Dear TDT experts,
I am trying to run a cross-validated RSA for a design with 4 conditions and 4 runs (all conditions present on each run) in a leave-one-run-out procedure. Specifying ‘other_average’ as output I was expecting to get a 4x4 matrix (4 conditions averaged across 4 runs) as a result, or even a 16x16 matrix (if no averaging across runs takes place, as explained here) but I keep getting a 12x4 matrix. Given the 12x4 size I’m suspecting this is the resulting matrix from a cross-validation fold instead of the average across folds.

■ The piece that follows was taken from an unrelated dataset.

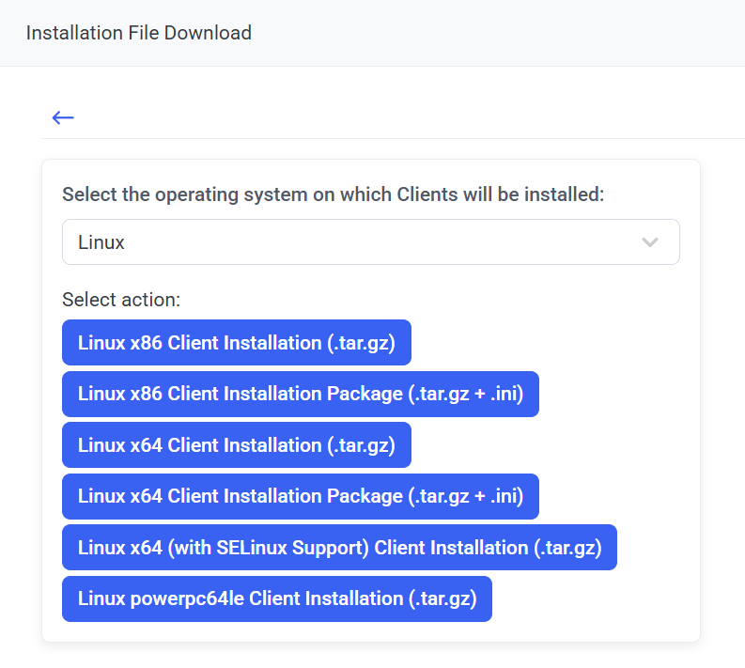Download Linux x86 Client Installation Package with .ini
The height and width of the screenshot is (668, 745).
[x=300, y=394]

The code I’ve been using (based on the similarity_template) is:
cfg = decoding_defaults;
cfg.analysis = 'searchlight';
cfg.results.dir = out_dir;
beta_loc = beta_dir;
cfg.files.mask = mask_dir;
labelnames = {'c1_s1',...
'c1_s2',...
'c2_s1',...
'c2_s2',...
};
labels = [1 2 3 4];
cfg.decoding.software = 'similarity';
cfg.decoding.method = 'classification';
cfg.decoding.train.classification.model_parameters = 'pearson';
cfg.results.output = {'other_average'};
cfg.searchlight.unit = 'mm';
cfg.searchlight.radius = searchlight_rad;
cfg.searchlight.spherical = 0;
cfg.verbose = 2;
cfg.scale.method = 'min0max1';
cfg.scale.estimation = 'all';
cfg.plot_selected_voxels = 100;
regressor_names = design_from_spm(beta_loc);
cfg = decoding_describe_data(cfg,labelnames,labels,regressor_names,beta_loc);
cfg.design = make_design_similarity_cv(cfg);
results = decoding(cfg);
Any suggestions on how to specify/adjust the correct averaging procedure?
Thanks in advance!
Ricardo.